I am of course happy to provide more feedback if needed.

tusharhero commented 1 month ago

@karthink , I would like if there was a option to select no directives by default.

karthink commented 1 month ago

If I may suggest: I think individual responses are not the best use of your time. I hope I have managed to describe the use case (non-conversational use, expectation of predictable and consistent behavior, minimal brainpower required to operate). If you agree that this is a use case that gptel should address, that's great!

Having thought about this now, there are a couple of more fundamental issues with gptel's response tracking that need to be addressed first. There is both a design issue and a technical limitation with Elisp that makes this tricky. I started a discussion (#321) to get some feedback on the design part.

If you think this is not a common use case and I should modify gptel myself, then you could choose to make gptel slightly easier to modify towards these goals. And if you disagree altogether and believe that this kind of usage is not what gptel is for, then a simple statement is enough as well!

Right now it's definitely possible to tweak a few gptel settings and get what you want, for all behaviors except adding the directive to the first user message (instead of the system message). I could explain how to do these things, but when I address the underlying issue with gptel's response tracking you'll have to do more busywork to adapt your tweaks. If you can wait a little longer I should have better solutions.

karthink commented 1 month ago

@karthink , I would like if there was a option to select no directives by default.

I don't know what you mean. You can just set a blank system message? And there is no default "additional directive" anyway.
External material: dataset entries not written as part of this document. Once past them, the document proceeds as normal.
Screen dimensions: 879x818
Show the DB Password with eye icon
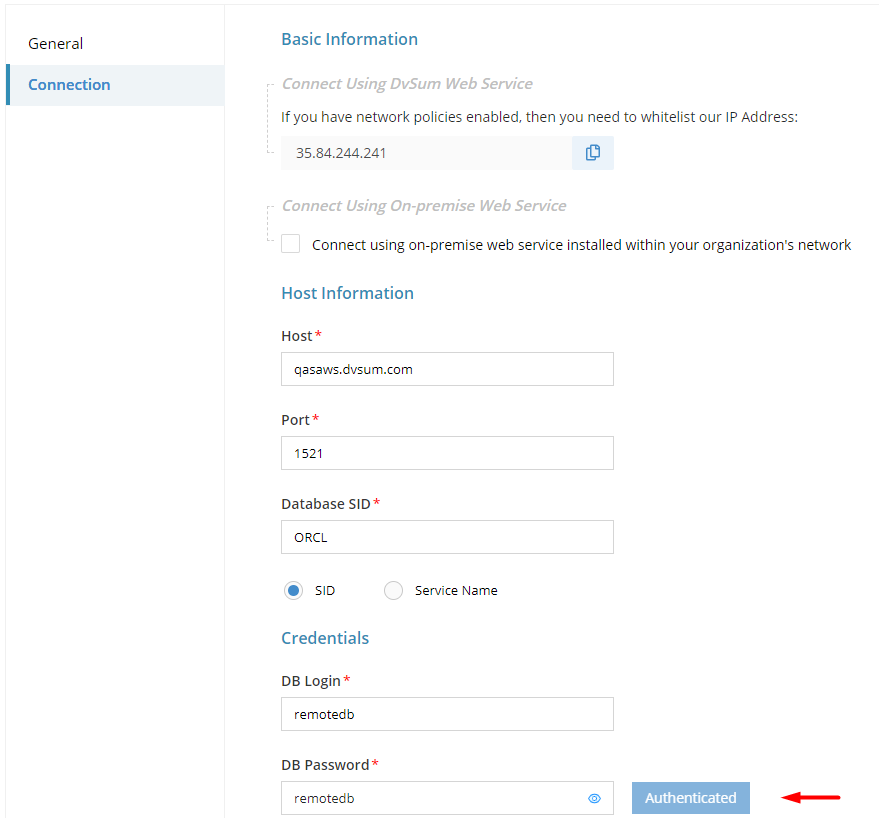pos(594,798)

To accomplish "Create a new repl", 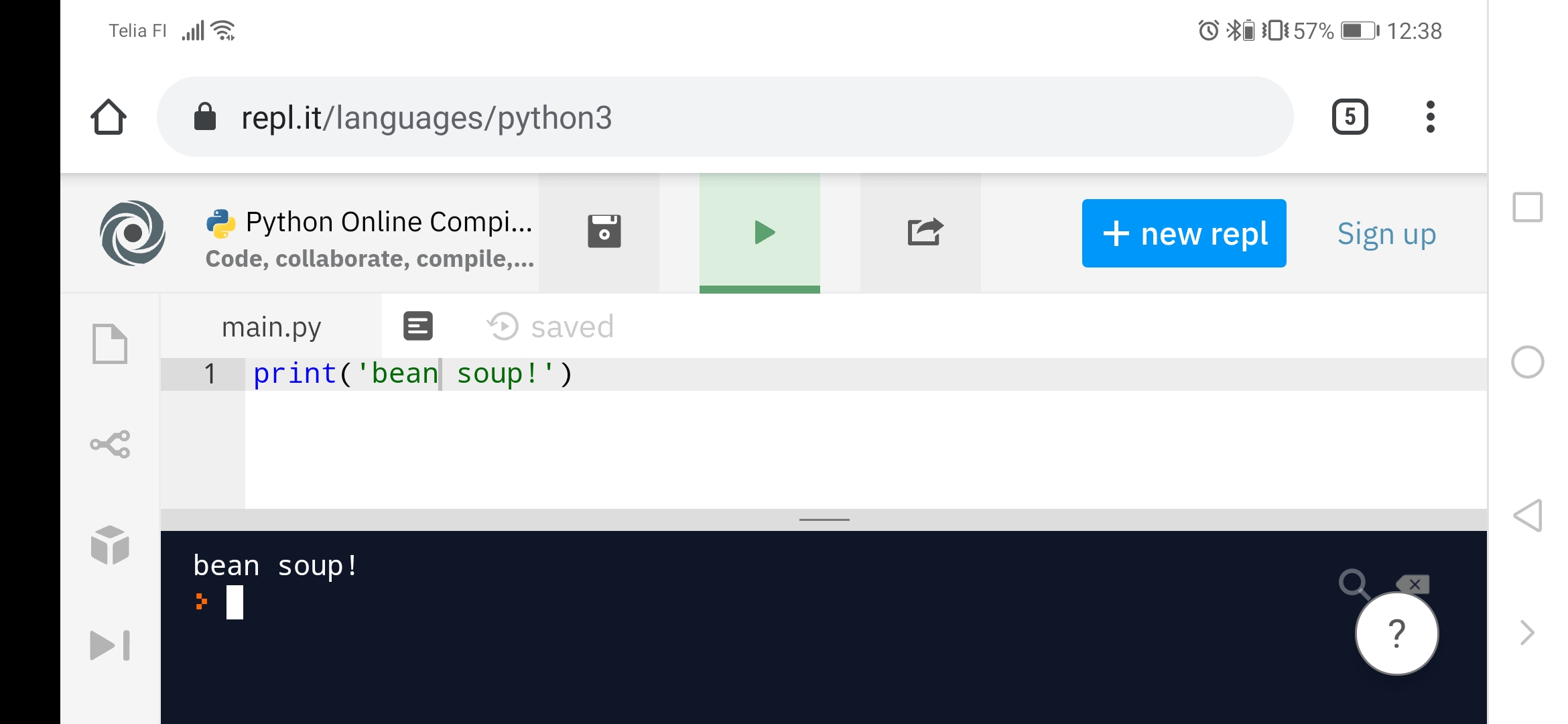I will click(1183, 233).
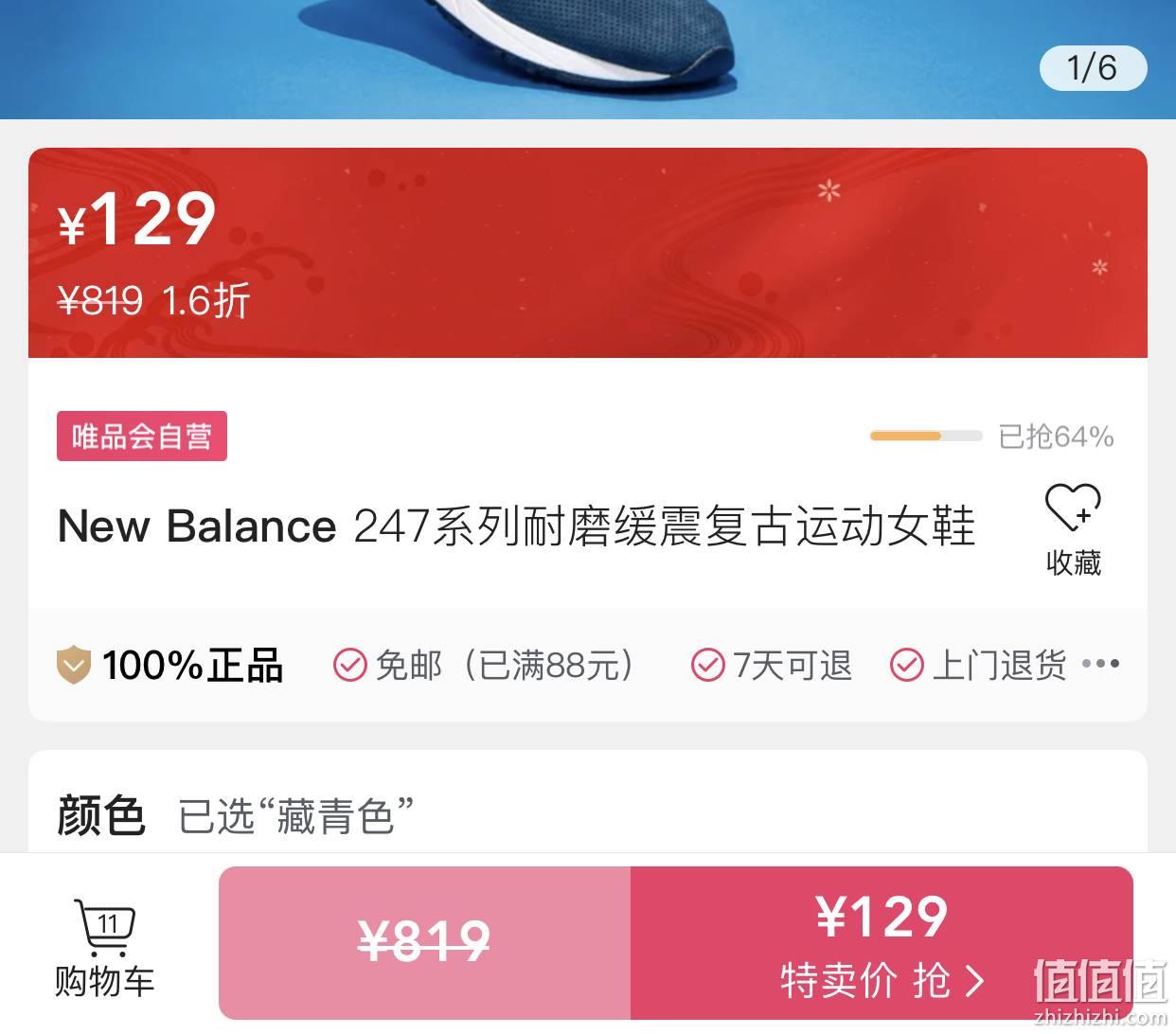Click the New Balance brand name

click(x=197, y=526)
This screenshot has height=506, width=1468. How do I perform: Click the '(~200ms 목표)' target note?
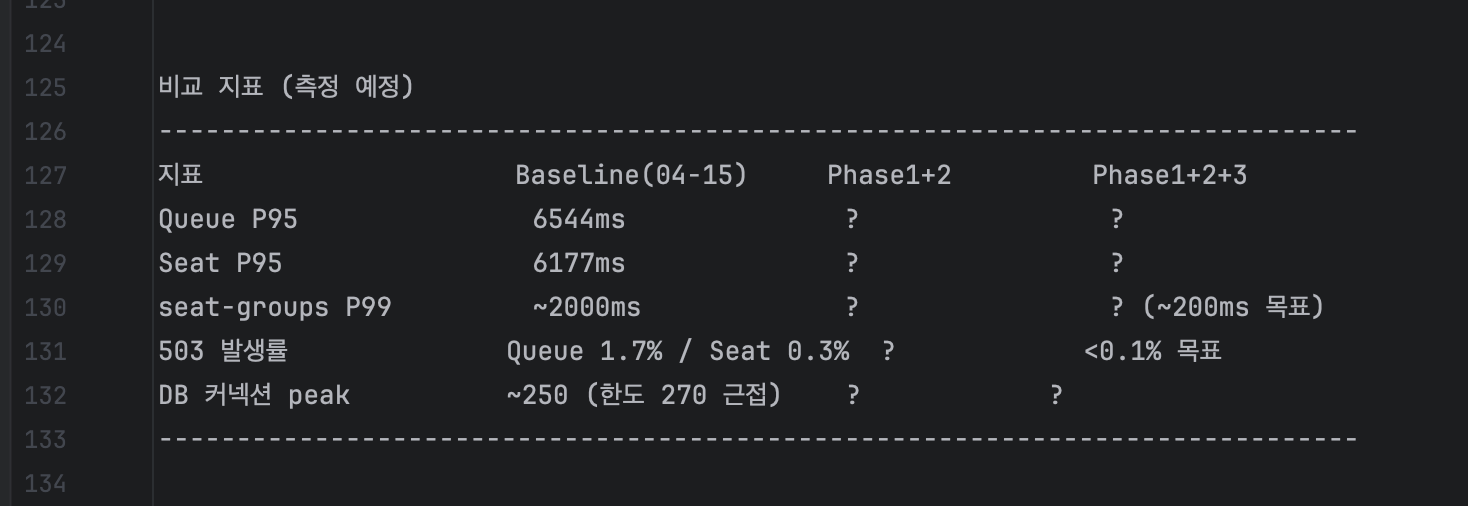1233,308
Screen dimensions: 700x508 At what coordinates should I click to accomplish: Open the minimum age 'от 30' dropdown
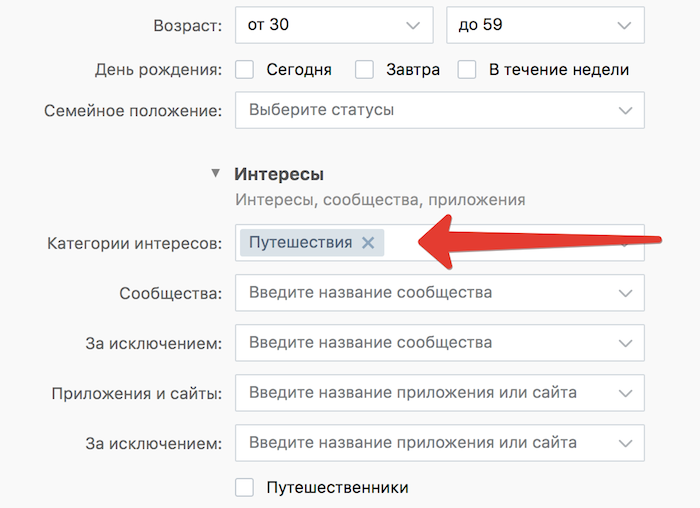(x=335, y=25)
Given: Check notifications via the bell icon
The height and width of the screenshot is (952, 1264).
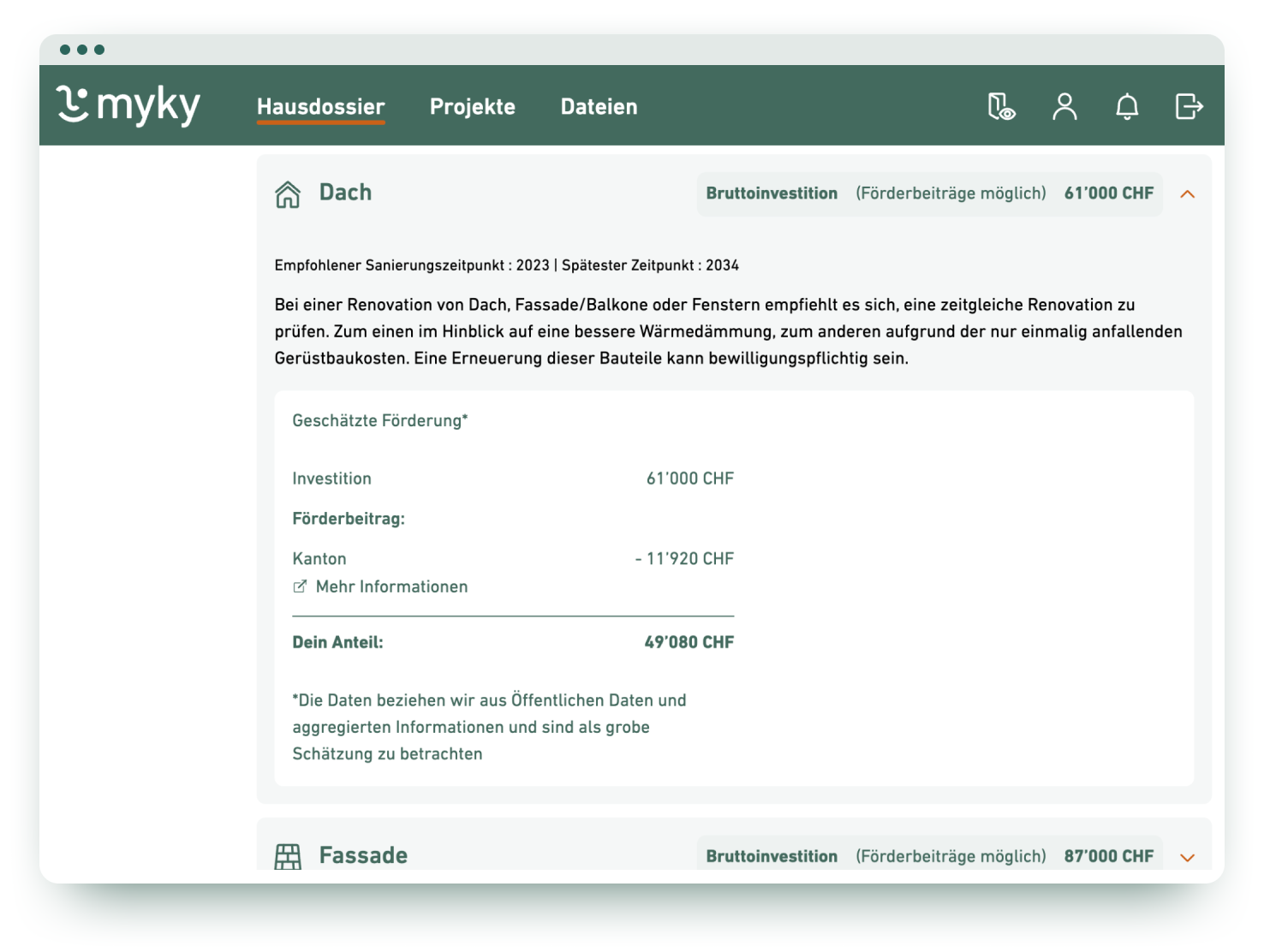Looking at the screenshot, I should pyautogui.click(x=1127, y=106).
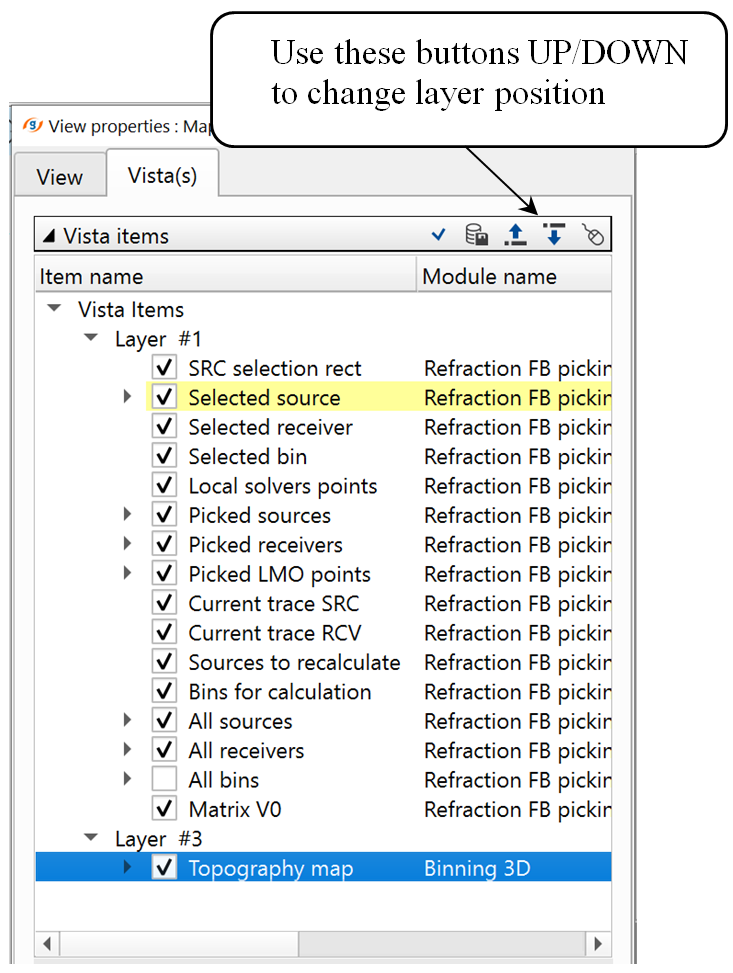Select the Vista(s) tab
Screen dimensions: 733x973
pyautogui.click(x=162, y=175)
tusharhero commented 1 month ago

It selects a directive by default? No?

jwr commented 1 month ago

Right now it's definitely possible to tweak a few gptel settings and get what you want, for all behaviors except adding the directive to the first user message (instead of the system message). I could explain how to do these things, but when I address the underlying issue with gptel's response tracking you'll have to do more busywork to adapt your tweaks. If you can wait a little longer I should have better solutions.

Thank you 🙏 — I can wait. In the meantime, I'll post a bit of feedback in #321.

karthink commented 1 month ago

It selects a directive by default? No?

There is always a system message, you can set it to be blank by customizing gptel-directives.

karthink commented 2 weeks ago

@tusharhero Did this comment address your issue?